Text block:
(I’m the One That’s) Cool

It’s not a big secret that I have a huge lady crush on Felicia Day. I mean, I have a huge lady crush on a lot of ladies — Anne Hathaway, Tina Fey, Christina Hendricks, Morena Baccarin, Jenna Mourey, Michelle Obama, Queen Rania of Jordan, and my friend Sarah are all on the “The only drink I’d need before hitting that is orange juice” list. But Felicia gets top billing.


Yes, Queen Rania. She’s beautiful AND SHE WANTS YOUR DAUGHTER TO READ MORE.
You know what that makes her queen of? My pants.

The short version, for the troglodytes among you: Felicia Day is a writer, actress, and musician who first showed up in Buffy the Vampire Slayer, and co-starred with Neil Patrick Harris and Nathan Fillion in Dr. Horrible’s Sing-Along Blog. Not too long after that, she started her own (very successful) web series, The Guild; this eventually became a cornerstone of the YouTube channel Geek & Sundry, which Felicia — with her own lady friends — launched in April of this year.

The very VERY short version is that she’s the Queen of the Nerds. And I don’t want to say, necessarily, that we were separated at birth, because that might be a violation of my restraining order. But there are clearly similarities. SEXY ones? I leave that to you. (There are. There are sexy similarities between me and Felicia Day.)

Exercise requirements:
1. According to the Felicia Day post, in what month did Felicia Day and her friends launch Geek & Sundry?
2. Reproduce word for word the section of the Felicia Day post starting at "You know what" and ending at "of this year.".

Source records:

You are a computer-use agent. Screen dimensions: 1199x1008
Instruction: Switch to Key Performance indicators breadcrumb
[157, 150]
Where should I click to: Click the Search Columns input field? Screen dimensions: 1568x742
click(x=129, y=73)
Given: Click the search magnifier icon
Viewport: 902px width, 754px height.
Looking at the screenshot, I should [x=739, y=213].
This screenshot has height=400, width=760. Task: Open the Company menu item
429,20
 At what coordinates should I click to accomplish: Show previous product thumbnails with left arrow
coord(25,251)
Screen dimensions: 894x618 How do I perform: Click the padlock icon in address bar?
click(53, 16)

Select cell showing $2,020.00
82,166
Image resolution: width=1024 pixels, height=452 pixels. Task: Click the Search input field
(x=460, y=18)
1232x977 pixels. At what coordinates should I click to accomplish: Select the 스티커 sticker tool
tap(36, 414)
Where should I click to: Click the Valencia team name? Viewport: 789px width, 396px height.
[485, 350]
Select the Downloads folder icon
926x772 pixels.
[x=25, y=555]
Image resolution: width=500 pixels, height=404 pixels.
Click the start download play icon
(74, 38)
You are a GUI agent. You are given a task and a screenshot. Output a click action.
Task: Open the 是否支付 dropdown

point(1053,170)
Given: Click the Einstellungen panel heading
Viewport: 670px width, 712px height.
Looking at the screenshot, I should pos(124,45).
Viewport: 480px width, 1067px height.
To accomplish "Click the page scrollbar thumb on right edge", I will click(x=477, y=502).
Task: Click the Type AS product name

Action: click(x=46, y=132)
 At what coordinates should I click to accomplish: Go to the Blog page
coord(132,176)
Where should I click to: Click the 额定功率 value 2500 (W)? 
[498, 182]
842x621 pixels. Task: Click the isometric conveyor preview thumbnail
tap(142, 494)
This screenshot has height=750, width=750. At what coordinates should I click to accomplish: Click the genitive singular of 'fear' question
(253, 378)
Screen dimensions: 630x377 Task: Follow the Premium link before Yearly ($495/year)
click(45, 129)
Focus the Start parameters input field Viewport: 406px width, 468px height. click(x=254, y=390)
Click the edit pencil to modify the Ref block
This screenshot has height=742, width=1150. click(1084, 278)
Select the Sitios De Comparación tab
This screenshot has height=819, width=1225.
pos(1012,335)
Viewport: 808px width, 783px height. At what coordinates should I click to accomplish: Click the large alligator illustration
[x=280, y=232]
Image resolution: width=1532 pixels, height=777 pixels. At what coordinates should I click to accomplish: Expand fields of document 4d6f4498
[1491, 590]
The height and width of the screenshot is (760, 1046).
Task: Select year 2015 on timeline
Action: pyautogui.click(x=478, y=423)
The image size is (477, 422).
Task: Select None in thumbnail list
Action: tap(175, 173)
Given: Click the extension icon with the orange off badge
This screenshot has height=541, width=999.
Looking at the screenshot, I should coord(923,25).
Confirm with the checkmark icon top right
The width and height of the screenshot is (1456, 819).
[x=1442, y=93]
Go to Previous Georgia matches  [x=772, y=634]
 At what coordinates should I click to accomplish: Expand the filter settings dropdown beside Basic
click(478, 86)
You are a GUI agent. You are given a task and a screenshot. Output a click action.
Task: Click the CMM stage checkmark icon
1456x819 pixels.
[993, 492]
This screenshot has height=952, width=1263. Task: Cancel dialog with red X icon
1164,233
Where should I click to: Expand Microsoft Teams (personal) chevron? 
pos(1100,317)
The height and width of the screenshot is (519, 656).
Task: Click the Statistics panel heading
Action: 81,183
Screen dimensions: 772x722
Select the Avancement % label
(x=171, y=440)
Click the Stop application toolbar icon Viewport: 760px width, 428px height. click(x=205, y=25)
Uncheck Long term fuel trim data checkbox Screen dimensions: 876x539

Answers below:
1. April of this year.

2.
You know what that makes her queen of? My pants.

The short version, for the troglodytes among you: Felicia Day is a writer, actress, and musician who first showed up in Buffy the Vampire Slayer, and co-starred with Neil Patrick Harris and Nathan Fillion in Dr. Horrible’s Sing-Along Blog. Not too long after that, she started her own (very successful) web series, The Guild; this eventually became a cornerstone of the YouTube channel Geek & Sundry, which Felicia — with her own lady friends — launched in April of this year.